Exercise aim – Please copy every one of the following rows word for word, with nothing changed or left out.

[BEGIN]

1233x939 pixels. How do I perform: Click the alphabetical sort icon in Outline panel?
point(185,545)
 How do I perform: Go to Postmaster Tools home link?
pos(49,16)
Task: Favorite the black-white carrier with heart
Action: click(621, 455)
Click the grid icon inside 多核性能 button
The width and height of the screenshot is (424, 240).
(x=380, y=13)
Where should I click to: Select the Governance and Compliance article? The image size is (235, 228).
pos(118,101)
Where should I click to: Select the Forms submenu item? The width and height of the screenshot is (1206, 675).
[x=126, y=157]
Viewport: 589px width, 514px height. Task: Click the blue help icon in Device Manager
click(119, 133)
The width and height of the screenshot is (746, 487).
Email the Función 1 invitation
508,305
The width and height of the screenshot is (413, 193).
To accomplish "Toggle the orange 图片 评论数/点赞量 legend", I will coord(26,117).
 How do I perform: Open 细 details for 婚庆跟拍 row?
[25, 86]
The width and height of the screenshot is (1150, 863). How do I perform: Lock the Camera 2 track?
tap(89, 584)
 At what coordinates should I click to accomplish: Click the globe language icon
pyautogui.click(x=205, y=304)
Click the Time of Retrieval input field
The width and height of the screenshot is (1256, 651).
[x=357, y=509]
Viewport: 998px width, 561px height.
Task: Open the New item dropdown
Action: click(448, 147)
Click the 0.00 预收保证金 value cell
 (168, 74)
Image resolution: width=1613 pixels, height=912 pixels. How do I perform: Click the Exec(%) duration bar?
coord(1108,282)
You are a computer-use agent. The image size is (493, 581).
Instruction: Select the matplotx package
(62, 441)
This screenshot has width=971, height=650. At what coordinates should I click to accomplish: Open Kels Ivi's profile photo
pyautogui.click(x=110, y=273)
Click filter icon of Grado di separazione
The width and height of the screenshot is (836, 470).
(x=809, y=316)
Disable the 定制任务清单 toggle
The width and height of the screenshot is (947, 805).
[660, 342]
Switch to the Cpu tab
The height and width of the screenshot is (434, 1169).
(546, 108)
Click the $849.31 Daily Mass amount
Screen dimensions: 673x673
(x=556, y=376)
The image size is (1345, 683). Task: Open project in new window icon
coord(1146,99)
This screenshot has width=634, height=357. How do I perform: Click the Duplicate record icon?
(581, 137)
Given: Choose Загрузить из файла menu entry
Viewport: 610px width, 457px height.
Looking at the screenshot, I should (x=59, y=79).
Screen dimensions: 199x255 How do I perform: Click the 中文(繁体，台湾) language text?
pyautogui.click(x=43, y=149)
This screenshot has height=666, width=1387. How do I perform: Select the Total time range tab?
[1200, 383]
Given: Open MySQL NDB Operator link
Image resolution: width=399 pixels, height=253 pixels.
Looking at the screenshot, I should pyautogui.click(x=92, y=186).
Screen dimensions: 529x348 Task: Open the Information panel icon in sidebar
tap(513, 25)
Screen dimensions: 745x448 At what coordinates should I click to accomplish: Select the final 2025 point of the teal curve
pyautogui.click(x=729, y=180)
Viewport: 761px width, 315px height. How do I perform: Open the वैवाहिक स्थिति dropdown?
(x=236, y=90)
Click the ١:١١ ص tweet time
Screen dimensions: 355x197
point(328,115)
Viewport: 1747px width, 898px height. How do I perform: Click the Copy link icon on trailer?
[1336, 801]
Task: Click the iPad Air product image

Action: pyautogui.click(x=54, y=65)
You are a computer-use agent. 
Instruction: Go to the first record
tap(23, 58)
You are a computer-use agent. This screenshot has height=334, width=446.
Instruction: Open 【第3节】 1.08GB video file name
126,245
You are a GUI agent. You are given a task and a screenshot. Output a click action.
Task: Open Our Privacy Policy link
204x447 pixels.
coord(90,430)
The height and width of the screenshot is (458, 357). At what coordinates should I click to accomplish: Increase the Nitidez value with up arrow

[END]

Task result –
1233x939 pixels. How do I perform: Click the alphabetical sort icon in Outline panel?
point(185,545)
 How do I perform: Go to Postmaster Tools home link?
pos(49,16)
Task: Favorite the black-white carrier with heart
Action: click(621, 455)
Click the grid icon inside 多核性能 button
The width and height of the screenshot is (424, 240).
(x=380, y=13)
Where should I click to: Select the Governance and Compliance article? The image size is (235, 228).
pos(118,101)
Where should I click to: Select the Forms submenu item? The width and height of the screenshot is (1206, 675).
[x=126, y=157]
Viewport: 589px width, 514px height. Task: Click the blue help icon in Device Manager
click(119, 133)
The width and height of the screenshot is (746, 487).
Email the Función 1 invitation
508,305
The width and height of the screenshot is (413, 193).
To accomplish "Toggle the orange 图片 评论数/点赞量 legend", I will coord(26,117).
 How do I perform: Open 细 details for 婚庆跟拍 row?
[25, 86]
The width and height of the screenshot is (1150, 863). How do I perform: Lock the Camera 2 track?
tap(89, 584)
 At what coordinates should I click to accomplish: Click the globe language icon
pyautogui.click(x=205, y=304)
Click the Time of Retrieval input field
The width and height of the screenshot is (1256, 651).
[x=357, y=509]
Viewport: 998px width, 561px height.
Task: Open the New item dropdown
Action: click(448, 147)
Click the 0.00 预收保证金 value cell
 (168, 74)
Image resolution: width=1613 pixels, height=912 pixels. How do I perform: Click the Exec(%) duration bar?
coord(1108,282)
You are a computer-use agent. The image size is (493, 581).
Instruction: Select the matplotx package
(62, 441)
This screenshot has width=971, height=650. At what coordinates should I click to accomplish: Open Kels Ivi's profile photo
pyautogui.click(x=110, y=273)
Click filter icon of Grado di separazione
The width and height of the screenshot is (836, 470).
(x=809, y=316)
Disable the 定制任务清单 toggle
The width and height of the screenshot is (947, 805).
[660, 342]
Switch to the Cpu tab
The height and width of the screenshot is (434, 1169).
(546, 108)
Click the $849.31 Daily Mass amount
Screen dimensions: 673x673
(x=556, y=376)
The image size is (1345, 683). Task: Open project in new window icon
coord(1146,99)
This screenshot has width=634, height=357. How do I perform: Click the Duplicate record icon?
(581, 137)
Given: Choose Загрузить из файла menu entry
Viewport: 610px width, 457px height.
Looking at the screenshot, I should (x=59, y=79).
Screen dimensions: 199x255 How do I perform: Click the 中文(繁体，台湾) language text?
pyautogui.click(x=43, y=149)
This screenshot has height=666, width=1387. How do I perform: Select the Total time range tab?
[1200, 383]
Given: Open MySQL NDB Operator link
Image resolution: width=399 pixels, height=253 pixels.
Looking at the screenshot, I should pyautogui.click(x=92, y=186).
Screen dimensions: 529x348 Task: Open the Information panel icon in sidebar
tap(513, 25)
Screen dimensions: 745x448 At what coordinates should I click to accomplish: Select the final 2025 point of the teal curve
pyautogui.click(x=729, y=180)
Viewport: 761px width, 315px height. How do I perform: Open the वैवाहिक स्थिति dropdown?
(x=236, y=90)
Click the ١:١١ ص tweet time
Screen dimensions: 355x197
point(328,115)
Viewport: 1747px width, 898px height. How do I perform: Click the Copy link icon on trailer?
[1336, 801]
Task: Click the iPad Air product image

Action: pyautogui.click(x=54, y=65)
You are a computer-use agent. 
Instruction: Go to the first record
tap(23, 58)
You are a computer-use agent. This screenshot has height=334, width=446.
Instruction: Open 【第3节】 1.08GB video file name
126,245
You are a GUI agent. You are given a task and a screenshot. Output a click action.
Task: Open Our Privacy Policy link
204x447 pixels.
coord(90,430)
The height and width of the screenshot is (458, 357). At what coordinates should I click to accomplish: Increase the Nitidez value with up arrow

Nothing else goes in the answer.